_Task requirements_:
Extract, from the records beneath this instruction, each line that contains the word "heading".

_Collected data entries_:
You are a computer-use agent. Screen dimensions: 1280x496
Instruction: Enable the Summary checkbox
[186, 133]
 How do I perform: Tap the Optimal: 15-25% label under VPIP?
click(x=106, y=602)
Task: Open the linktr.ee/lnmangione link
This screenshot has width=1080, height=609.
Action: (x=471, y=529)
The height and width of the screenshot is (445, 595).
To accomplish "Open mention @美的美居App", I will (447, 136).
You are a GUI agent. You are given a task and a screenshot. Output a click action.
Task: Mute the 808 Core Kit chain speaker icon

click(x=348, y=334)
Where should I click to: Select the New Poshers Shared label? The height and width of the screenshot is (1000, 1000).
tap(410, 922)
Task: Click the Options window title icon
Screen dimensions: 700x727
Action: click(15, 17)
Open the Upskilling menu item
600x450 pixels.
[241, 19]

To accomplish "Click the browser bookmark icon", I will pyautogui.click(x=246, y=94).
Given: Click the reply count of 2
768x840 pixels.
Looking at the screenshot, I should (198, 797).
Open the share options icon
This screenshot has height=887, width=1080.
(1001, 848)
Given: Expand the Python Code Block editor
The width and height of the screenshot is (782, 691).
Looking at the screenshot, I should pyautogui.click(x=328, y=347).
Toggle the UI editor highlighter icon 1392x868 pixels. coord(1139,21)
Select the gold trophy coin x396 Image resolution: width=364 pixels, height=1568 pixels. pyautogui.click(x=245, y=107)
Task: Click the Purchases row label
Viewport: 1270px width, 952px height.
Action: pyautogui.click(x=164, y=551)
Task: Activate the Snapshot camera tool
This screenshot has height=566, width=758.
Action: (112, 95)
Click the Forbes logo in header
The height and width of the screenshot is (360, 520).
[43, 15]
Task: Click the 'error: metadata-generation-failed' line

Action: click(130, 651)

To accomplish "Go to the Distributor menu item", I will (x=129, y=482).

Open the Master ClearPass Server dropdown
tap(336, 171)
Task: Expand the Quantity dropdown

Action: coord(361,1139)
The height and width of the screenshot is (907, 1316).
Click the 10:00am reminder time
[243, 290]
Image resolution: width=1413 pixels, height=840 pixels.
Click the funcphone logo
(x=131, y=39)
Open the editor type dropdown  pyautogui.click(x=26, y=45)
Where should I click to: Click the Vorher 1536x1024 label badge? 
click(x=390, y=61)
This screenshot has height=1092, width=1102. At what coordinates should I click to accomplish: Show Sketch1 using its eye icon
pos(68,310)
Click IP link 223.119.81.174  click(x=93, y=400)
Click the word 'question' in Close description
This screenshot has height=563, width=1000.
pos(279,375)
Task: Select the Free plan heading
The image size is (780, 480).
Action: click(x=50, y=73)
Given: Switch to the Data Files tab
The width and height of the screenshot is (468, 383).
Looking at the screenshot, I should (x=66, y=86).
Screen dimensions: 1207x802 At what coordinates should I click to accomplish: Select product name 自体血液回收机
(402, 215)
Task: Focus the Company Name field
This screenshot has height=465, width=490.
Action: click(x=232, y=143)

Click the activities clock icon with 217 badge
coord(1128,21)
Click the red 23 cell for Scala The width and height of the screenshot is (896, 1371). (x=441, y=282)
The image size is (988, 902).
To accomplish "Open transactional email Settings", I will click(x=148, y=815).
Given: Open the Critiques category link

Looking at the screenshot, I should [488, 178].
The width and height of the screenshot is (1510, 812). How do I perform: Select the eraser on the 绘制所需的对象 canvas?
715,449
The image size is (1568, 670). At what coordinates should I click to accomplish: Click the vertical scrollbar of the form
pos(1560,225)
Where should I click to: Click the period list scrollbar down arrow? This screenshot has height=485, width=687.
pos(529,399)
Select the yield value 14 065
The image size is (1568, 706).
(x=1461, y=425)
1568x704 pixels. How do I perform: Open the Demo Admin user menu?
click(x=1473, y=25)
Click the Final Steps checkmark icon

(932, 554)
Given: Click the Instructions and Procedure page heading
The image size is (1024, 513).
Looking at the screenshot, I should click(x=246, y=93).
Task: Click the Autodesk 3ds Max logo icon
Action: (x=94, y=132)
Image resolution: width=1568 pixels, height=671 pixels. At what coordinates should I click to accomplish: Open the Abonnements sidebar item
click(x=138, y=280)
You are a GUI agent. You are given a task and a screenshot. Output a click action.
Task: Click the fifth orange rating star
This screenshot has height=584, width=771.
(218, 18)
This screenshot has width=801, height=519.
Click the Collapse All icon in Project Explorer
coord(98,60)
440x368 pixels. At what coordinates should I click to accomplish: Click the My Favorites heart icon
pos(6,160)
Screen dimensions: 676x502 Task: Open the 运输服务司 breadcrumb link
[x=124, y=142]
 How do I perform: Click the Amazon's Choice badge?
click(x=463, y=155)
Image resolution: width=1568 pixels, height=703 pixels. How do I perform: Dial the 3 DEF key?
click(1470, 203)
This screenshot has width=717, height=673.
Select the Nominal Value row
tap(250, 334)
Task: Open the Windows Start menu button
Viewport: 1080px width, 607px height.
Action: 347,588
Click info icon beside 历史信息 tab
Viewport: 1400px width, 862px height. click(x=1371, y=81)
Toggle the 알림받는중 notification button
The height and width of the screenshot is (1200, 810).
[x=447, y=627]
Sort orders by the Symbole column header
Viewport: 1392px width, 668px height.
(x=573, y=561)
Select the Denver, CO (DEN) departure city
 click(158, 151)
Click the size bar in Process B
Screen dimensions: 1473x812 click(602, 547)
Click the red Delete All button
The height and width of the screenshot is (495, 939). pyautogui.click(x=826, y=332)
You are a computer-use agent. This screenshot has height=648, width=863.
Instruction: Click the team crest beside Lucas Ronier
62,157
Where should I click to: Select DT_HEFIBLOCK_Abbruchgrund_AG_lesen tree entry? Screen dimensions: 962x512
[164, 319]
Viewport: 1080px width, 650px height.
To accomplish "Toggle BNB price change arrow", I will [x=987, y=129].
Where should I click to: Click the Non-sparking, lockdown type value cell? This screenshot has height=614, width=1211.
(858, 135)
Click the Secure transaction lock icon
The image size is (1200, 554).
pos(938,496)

_Expected answer_:
Task: Select the Free plan heading
Given: Click the Instructions and Procedure page heading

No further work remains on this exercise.